| Document text |
★ ★ ★
30th Anniversary of Typhoon Ike (Nitang)

Typhoon_Ike_1984Typhoon Ike as it restrengthens over the South China Sea (NASA)

On September 1, 1984, Typhoon Ike (or Nitang from the Philippine’s name list) tore into the central Philippines, leaving a trail of death behind.  Ike formed from a disturbance in the monsoon trough south of the Mariannas on August 21st.  It meandered as a depression for five days before it reached a favorable area and strengthened into a tropical storm.  It began heading due west and brushed Guam with its outer bands, causing little damage.  It began rapidly intensifying on its westward path and had 145 mph (230 km/hr) winds by the time it struck Siargao in the Philippines.  It tore through the center of the archipelago, weakening below typhoon status as it did.  But Ike regained most of its strength while crossing the South China Sea.  Fortunately, it weakened to 90 mph (140 km/hr) sustained winds before making another landfall on Hainan Island in China.
★ ★ ★
| Data lines |
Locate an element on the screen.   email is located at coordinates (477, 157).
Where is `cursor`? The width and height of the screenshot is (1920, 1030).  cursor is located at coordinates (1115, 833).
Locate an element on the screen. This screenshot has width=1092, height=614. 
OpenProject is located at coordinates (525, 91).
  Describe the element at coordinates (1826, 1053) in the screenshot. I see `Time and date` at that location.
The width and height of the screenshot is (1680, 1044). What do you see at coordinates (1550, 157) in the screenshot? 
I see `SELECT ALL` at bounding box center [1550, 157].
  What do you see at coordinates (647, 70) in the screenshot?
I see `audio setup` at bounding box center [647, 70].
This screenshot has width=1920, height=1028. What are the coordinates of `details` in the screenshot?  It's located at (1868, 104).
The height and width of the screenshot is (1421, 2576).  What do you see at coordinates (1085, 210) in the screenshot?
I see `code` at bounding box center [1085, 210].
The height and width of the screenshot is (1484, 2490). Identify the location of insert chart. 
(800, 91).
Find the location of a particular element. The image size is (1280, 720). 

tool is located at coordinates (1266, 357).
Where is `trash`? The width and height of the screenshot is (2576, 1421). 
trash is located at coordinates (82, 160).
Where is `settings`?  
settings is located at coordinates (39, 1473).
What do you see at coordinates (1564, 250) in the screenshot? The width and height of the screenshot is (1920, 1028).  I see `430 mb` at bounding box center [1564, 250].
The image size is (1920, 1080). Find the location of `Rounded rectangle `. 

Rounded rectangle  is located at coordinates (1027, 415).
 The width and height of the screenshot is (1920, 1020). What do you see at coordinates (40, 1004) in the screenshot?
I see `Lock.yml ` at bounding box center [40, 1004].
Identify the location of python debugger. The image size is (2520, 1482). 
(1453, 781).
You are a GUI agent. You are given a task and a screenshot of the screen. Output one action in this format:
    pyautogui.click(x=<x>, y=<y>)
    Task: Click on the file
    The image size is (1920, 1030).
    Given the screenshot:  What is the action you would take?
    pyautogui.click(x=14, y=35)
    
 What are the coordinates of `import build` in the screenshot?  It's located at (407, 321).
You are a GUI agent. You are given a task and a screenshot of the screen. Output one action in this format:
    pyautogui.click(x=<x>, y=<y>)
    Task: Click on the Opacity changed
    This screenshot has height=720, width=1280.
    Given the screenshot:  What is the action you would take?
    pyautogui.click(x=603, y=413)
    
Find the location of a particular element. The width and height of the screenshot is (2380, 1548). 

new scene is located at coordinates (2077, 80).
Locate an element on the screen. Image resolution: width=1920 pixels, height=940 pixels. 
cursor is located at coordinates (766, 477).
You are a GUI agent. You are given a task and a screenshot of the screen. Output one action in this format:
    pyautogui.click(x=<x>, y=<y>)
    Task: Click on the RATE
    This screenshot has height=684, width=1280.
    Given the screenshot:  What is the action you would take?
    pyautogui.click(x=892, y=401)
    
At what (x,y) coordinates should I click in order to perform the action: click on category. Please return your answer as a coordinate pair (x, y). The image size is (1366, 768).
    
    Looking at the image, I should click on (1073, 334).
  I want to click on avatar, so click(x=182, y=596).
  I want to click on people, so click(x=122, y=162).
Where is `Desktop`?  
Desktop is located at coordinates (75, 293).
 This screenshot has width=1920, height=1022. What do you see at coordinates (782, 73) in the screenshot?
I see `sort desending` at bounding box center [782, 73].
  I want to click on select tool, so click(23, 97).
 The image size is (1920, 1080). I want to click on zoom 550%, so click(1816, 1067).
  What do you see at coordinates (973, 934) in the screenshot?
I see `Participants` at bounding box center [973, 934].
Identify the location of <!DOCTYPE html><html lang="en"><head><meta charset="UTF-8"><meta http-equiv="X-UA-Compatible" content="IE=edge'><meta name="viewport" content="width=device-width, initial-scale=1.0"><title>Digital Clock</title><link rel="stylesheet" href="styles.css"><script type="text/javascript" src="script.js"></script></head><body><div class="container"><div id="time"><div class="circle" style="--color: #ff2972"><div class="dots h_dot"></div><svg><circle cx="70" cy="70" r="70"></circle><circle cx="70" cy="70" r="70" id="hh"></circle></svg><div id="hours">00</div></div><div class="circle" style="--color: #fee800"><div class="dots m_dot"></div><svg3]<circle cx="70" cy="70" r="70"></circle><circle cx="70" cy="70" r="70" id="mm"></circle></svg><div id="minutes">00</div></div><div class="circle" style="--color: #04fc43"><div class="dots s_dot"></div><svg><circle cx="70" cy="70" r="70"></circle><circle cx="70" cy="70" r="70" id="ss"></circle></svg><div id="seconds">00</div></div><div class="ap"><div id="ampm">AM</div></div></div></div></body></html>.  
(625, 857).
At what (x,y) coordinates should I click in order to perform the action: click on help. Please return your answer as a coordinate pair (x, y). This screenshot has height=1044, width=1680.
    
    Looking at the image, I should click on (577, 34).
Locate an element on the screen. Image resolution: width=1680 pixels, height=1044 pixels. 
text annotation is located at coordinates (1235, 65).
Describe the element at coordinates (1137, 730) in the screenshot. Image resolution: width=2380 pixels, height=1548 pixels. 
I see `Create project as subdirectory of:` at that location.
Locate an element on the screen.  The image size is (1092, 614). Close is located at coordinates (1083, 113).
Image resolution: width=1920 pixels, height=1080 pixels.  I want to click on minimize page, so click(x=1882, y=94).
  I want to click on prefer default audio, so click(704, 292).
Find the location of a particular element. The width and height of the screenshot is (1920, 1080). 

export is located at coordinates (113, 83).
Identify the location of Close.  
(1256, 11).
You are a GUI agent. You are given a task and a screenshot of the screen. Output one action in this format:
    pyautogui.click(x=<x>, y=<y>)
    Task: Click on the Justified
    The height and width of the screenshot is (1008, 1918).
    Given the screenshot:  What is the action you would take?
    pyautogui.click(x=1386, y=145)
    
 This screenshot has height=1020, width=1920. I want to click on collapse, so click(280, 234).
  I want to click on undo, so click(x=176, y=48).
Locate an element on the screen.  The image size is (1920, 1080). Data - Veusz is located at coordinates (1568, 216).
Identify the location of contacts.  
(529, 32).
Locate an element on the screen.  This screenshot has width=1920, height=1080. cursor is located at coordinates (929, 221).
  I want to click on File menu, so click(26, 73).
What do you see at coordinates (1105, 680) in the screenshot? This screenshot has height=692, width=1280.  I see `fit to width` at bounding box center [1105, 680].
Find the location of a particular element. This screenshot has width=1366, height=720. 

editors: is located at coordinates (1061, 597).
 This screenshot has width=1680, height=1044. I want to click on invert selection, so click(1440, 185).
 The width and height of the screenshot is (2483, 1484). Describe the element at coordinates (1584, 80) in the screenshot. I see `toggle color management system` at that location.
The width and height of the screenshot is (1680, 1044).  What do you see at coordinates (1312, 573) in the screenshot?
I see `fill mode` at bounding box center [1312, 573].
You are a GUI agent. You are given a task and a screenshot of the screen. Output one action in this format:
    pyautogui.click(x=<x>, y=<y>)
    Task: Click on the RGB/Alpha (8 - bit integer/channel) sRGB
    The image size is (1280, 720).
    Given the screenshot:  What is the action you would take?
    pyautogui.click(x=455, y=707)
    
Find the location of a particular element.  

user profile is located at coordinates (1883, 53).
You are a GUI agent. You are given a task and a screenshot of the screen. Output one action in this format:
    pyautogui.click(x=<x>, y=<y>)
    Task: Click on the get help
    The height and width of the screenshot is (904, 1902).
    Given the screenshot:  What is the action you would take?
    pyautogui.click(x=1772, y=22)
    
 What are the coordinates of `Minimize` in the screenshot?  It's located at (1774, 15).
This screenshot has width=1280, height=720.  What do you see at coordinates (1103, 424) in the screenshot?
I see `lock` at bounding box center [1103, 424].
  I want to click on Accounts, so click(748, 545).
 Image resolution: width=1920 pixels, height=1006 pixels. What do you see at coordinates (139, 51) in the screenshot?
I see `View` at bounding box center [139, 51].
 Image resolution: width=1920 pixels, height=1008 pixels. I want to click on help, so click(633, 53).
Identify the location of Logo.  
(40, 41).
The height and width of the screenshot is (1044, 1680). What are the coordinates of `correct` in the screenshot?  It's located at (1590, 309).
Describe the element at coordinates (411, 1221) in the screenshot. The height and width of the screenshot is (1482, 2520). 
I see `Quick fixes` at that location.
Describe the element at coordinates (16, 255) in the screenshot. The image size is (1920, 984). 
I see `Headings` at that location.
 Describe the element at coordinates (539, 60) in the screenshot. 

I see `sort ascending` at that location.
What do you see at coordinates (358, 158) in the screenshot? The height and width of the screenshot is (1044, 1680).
★ ★ ★
| Task requirements |
A: In the Typhoon Ike article, list every geographic place named in the paragraph beginning "On September 1, 1984".
B: Reproduce the Typhoon Ike article's wording verbatim between "On September 1, 1984, Typhoon" and "Island in China.", inclusive.

| Answers for this exercise |
A: Philippines, Mariannas, Guam, Siargao, South China Sea, Hainan Island, China

B:
On September 1, 1984, Typhoon Ike (or Nitang from the Philippine’s name list) tore into the central Philippines, leaving a trail of death behind.  Ike formed from a disturbance in the monsoon trough south of the Mariannas on August 21st.  It meandered as a depression for five days before it reached a favorable area and strengthened into a tropical storm.  It began heading due west and brushed Guam with its outer bands, causing little damage.  It began rapidly intensifying on its westward path and had 145 mph (230 km/hr) winds by the time it struck Siargao in the Philippines.  It tore through the center of the archipelago, weakening below typhoon status as it did.  But Ike regained most of its strength while crossing the South China Sea.  Fortunately, it weakened to 90 mph (140 km/hr) sustained winds before making another landfall on Hainan Island in China.